ARTICLE:
####################
Former First Lady Nana Konadu Agyemang Rawlings has taken a swipe at President John Mahama for threatening to sanction school heads who do not allow Muslim students to observe in full their religious practices in schools.
The President, in his State of the Nation Address to Parliament, directed heads of mission schools to allow Muslim students to practice their religious beliefs and warned that heads who flouted the orders would be sanctioned.
However, the former First Lady and wife of National Democratic Congress (NDC) founder, President Jerry John Rawlings, maintained that the pronouncement by the President was highly unnecessary.
####################
RECORDS PROVIDED:

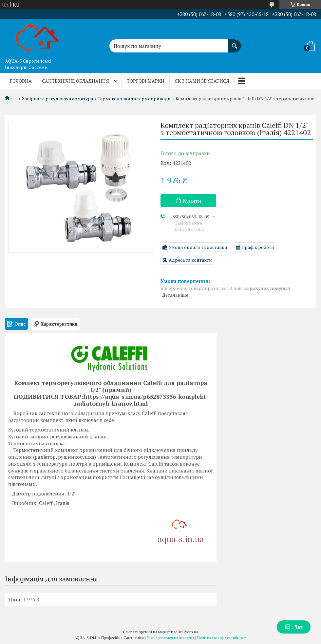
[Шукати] (235, 43)
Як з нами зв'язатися (202, 81)
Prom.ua (191, 632)
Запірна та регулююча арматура (57, 99)
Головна (21, 81)
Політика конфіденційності (222, 637)
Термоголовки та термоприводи (134, 99)
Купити (192, 201)
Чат (293, 627)
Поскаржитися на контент (170, 637)
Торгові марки (145, 81)
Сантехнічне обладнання (75, 81)
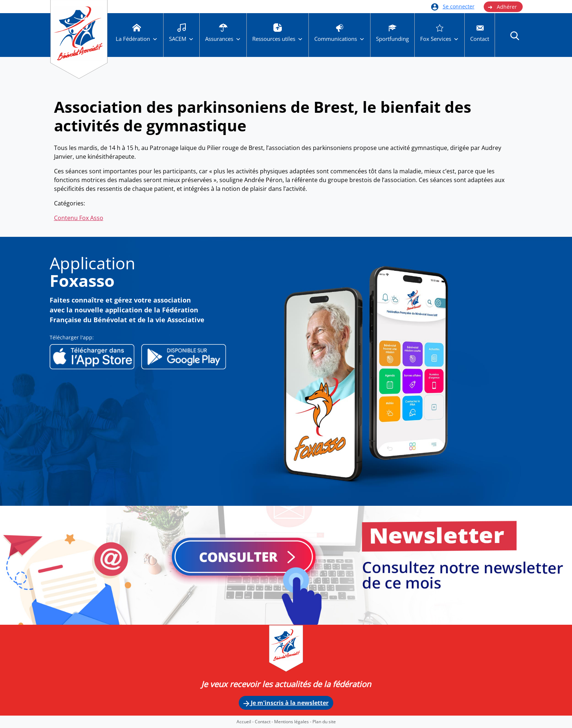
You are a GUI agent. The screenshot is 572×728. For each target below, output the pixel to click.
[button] (515, 35)
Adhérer (502, 7)
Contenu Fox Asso (78, 218)
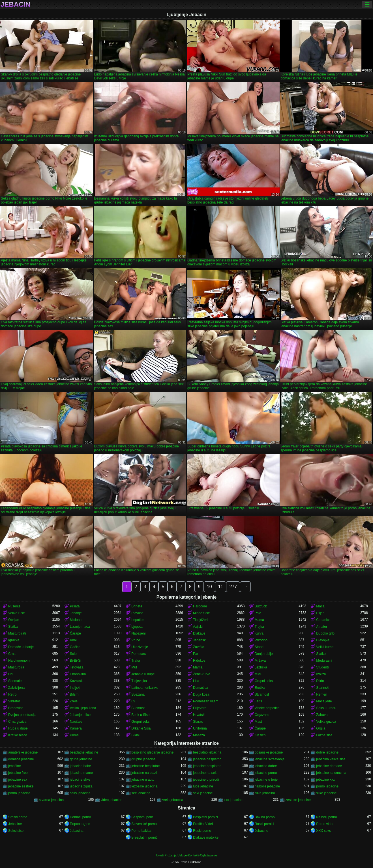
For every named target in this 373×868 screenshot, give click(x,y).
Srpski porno (18, 817)
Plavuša (137, 613)
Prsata (75, 606)
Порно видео (80, 824)
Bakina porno (265, 817)
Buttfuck (261, 606)
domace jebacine (21, 759)
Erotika (260, 688)
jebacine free (18, 773)
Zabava (322, 715)
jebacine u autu (143, 779)
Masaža (199, 735)
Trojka (259, 627)
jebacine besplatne (145, 766)
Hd (10, 674)
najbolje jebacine (267, 786)
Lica (196, 681)
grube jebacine (81, 759)
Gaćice (75, 647)
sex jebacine (141, 793)
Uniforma (200, 728)
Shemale (15, 681)
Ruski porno (202, 831)
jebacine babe (80, 766)
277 (233, 587)
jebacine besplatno (207, 766)
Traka (136, 660)
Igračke (13, 640)
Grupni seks (264, 681)
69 (133, 701)
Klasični (260, 735)
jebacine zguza (81, 786)
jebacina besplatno (207, 759)
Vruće (136, 640)
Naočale (76, 721)
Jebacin (16, 4)
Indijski (75, 688)
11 (221, 587)
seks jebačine (80, 793)
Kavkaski (77, 681)
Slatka (13, 627)
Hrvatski (199, 715)
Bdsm (74, 694)
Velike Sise (17, 613)
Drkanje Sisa (141, 728)
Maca (320, 606)
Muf (134, 667)
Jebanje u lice (80, 715)
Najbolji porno (326, 817)
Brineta (137, 606)
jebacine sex (18, 779)
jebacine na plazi (144, 773)
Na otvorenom (19, 660)
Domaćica (200, 688)
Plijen (320, 613)
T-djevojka (139, 681)
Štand (259, 647)
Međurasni (324, 660)
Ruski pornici (264, 824)
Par (196, 654)
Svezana (138, 694)
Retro (12, 694)
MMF (258, 674)
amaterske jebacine (23, 752)
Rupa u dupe (18, 728)
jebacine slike (80, 779)
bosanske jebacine (268, 752)
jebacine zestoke (21, 786)
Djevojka (322, 640)
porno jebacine (19, 793)
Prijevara (200, 708)
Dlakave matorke (206, 837)
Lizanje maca (80, 627)
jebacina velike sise (331, 759)
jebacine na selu (205, 773)
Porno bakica (141, 831)
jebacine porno (266, 773)
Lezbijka (261, 667)
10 (209, 587)
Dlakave (199, 633)
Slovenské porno (144, 824)
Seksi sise (16, 831)
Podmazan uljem (205, 701)
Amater (321, 627)
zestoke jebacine (298, 800)
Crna (12, 654)
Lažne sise (324, 735)
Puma (74, 735)
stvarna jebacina (51, 800)
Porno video (325, 824)
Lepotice (138, 620)
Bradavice (16, 708)
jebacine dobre (266, 766)
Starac (198, 721)
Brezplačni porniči (145, 837)
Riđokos (199, 660)
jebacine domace (329, 766)
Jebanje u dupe (143, 674)
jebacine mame (81, 773)
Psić (258, 613)
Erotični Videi (203, 824)
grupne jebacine (143, 759)
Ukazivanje (140, 647)
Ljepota (137, 627)
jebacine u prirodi (206, 779)
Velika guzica (326, 721)
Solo (73, 654)
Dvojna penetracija (22, 715)
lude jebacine (203, 786)
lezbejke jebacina (144, 786)
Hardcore (200, 606)
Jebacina (77, 831)
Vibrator (14, 701)
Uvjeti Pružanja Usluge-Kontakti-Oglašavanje (186, 855)
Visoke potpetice (267, 708)
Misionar (76, 620)
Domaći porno (80, 817)
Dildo (320, 681)
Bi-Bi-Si (76, 660)
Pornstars (138, 654)
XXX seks (323, 831)
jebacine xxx (325, 779)
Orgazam (261, 715)
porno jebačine (327, 786)
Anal (73, 640)
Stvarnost (262, 694)
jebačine (15, 766)
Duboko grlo (325, 633)
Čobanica (323, 620)
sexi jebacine (203, 793)
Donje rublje (264, 654)
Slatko (321, 654)
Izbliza (321, 674)
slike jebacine (326, 793)
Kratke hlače (18, 735)
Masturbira (16, 667)
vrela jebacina (173, 800)
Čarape (75, 633)
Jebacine (15, 824)
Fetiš (258, 701)
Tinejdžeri (200, 620)
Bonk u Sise (140, 715)
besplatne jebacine (84, 752)
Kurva (259, 633)
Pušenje (14, 606)
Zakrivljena (16, 688)
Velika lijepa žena (83, 708)
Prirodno (261, 640)
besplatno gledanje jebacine (152, 752)
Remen (321, 694)
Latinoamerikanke (145, 688)
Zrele (74, 701)
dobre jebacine (327, 752)
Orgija (320, 728)
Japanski (200, 640)
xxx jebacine (233, 800)
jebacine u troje (266, 779)
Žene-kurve (201, 674)
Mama (259, 620)
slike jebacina (265, 793)
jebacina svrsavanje (269, 759)
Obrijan (13, 620)
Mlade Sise (201, 613)
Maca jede (324, 701)
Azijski (198, 627)
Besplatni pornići (205, 817)
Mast (258, 721)
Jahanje (76, 613)
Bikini (135, 735)
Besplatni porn (142, 817)
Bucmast (138, 708)
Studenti (322, 667)
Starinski (322, 688)
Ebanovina (78, 674)
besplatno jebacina (207, 752)
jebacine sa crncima (331, 773)
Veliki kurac (325, 647)
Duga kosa (201, 694)
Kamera (76, 728)
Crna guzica (17, 721)
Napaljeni (138, 633)
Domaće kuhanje (21, 647)
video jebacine (112, 800)
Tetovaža (77, 667)
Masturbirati (17, 633)
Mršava (260, 660)
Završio (198, 647)
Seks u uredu (326, 708)
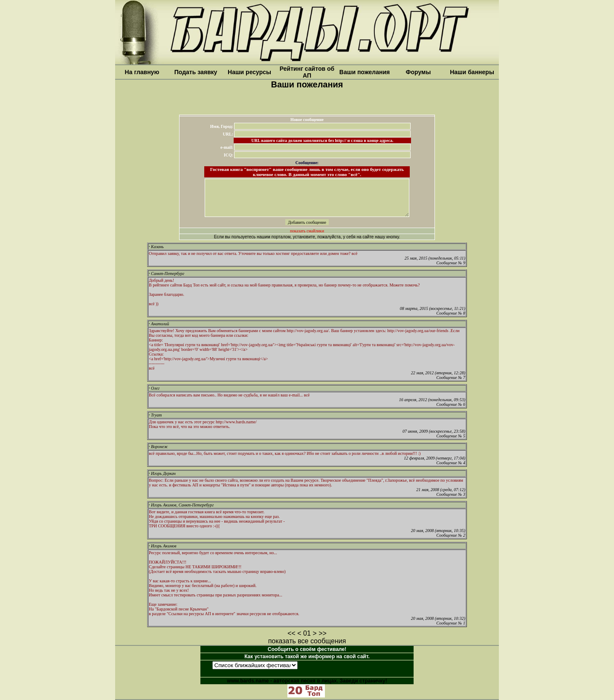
####################
STATED GOAL: For each statement below, say whether the article above on Nana Konadu Agyemang Rawlings and the President's directive agrees with it. Answer yes or no and quote the deciding words of the article. (a) The President issued his directive in his State of the Nation Address to Parliament. (b) The former First Lady described the President's pronouncement as highly necessary. (c) Jerry John Rawlings is the founder of the National Democratic Congress.

SOLVED EXERCISE:
(a) Yes: "in his State of the Nation Address to Parliament"
(b) No: "the pronouncement by the President was highly unnecessary"
(c) Yes: "wife of National Democratic Congress (NDC) founder, President Jerry John Rawlings"